Tag: CBN’s

  • CBN’s monthly bailout to banks hits N1tr

    CBN’s monthly bailout to banks hits N1tr

    With banks’ high cash demand, the Central Bank of Nigeria (CBN) cumulative monthly bailout to them rose to N1.06 trillion last February from N75.39 billion the previous month. The loans consist of N154.50 billion direct Standing Lending Facility (SLF) and N905.51 billion intra-day lending facility.

    This reflects a daily average of N66.25 billion for the 16 transaction days in the month compared with a total request for N75.39 billion, with a daily average of N9.42 billion in eight transaction days last January.

    The SLF is an overnight CBN credit available on banking days between 2 pm and 3.30 pm, with settlement done on same day value. Funds are sourced from time, savings and foreign currency deposits, as well as accretion to unclassified assets.

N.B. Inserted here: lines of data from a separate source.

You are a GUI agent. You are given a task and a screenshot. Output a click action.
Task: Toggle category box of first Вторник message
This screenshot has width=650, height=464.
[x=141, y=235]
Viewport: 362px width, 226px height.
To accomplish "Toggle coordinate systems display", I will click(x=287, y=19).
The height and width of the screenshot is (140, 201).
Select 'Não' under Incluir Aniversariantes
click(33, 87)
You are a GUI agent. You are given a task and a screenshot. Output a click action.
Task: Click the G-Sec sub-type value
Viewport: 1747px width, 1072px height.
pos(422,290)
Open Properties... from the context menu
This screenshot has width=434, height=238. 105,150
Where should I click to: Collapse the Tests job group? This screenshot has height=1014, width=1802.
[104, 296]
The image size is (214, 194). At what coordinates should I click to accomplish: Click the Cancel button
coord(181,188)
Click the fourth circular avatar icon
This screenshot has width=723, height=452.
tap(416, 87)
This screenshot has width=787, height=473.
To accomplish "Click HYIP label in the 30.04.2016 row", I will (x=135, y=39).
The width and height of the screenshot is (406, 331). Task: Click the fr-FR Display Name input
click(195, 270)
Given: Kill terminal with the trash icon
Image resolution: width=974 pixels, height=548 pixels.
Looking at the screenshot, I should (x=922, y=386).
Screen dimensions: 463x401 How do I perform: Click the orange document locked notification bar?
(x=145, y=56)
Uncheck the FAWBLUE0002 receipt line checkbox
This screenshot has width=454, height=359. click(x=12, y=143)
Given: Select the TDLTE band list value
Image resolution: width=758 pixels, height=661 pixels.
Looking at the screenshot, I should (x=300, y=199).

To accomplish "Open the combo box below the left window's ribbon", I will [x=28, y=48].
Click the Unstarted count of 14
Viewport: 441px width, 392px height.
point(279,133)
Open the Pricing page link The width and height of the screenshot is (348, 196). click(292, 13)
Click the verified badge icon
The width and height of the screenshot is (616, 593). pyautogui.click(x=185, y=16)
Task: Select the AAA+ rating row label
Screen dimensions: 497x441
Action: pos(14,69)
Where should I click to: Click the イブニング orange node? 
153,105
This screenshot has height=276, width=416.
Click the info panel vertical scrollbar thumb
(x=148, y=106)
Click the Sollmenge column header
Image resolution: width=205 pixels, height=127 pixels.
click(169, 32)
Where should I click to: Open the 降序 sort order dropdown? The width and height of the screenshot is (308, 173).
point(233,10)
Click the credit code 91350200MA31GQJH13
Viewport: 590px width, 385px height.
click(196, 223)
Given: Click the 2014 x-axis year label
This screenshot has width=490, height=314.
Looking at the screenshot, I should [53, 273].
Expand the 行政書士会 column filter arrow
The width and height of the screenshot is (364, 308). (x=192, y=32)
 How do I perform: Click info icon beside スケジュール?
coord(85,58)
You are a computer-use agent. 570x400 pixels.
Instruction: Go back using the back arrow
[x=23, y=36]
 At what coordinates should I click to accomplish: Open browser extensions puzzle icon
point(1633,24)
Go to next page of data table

The funds are used to extend credit to the private sector and pay claims on demand deposit.

    According to CBN’s Economic Report for the month, data on Deposit Money Banks’ activities indicated that total assets and liabilities of the commercial banks amounted to N28.4 trillion, showing an increase of 2.9 per cent over the level at the end of January. Funds are sourced mainly from unclassified liabilities; Central Government deposits and claims on the Central Bank. The funds were used, largely, for extension of credit to the private sector.

    Also, at N14.4 trillion, banks’ credit to the domestic economy rose by 1.7 per cent above the level in the preceding month. The development was attributed to the increase in claims on the private sector during the review month.

    Total specified liquid assets of the commercial banks stood at N5.8 trillion, representing 38.2 per cent of their total current liabilities. At that level, the liquidity ratio fell by 1.8 percentage points below the level in the preceding month and was 8.2 percentage points above the stipulated minimum ratio of 30.0 per cent.

    Available data indicated that total assets and liabilities of the discount houses stood at N135.2 billion at end February, showing a decline of 20.4 per cent below the level at end-January 2015. The development was accounted for, largely, by the 80.2 and 10.9 per cent fall in claims on banks and Federal Government. Correspondingly, the decrease in total liabilities was attributed to the 76.1 per cent and 14.0 per cent fall in borrowings and money-at-call.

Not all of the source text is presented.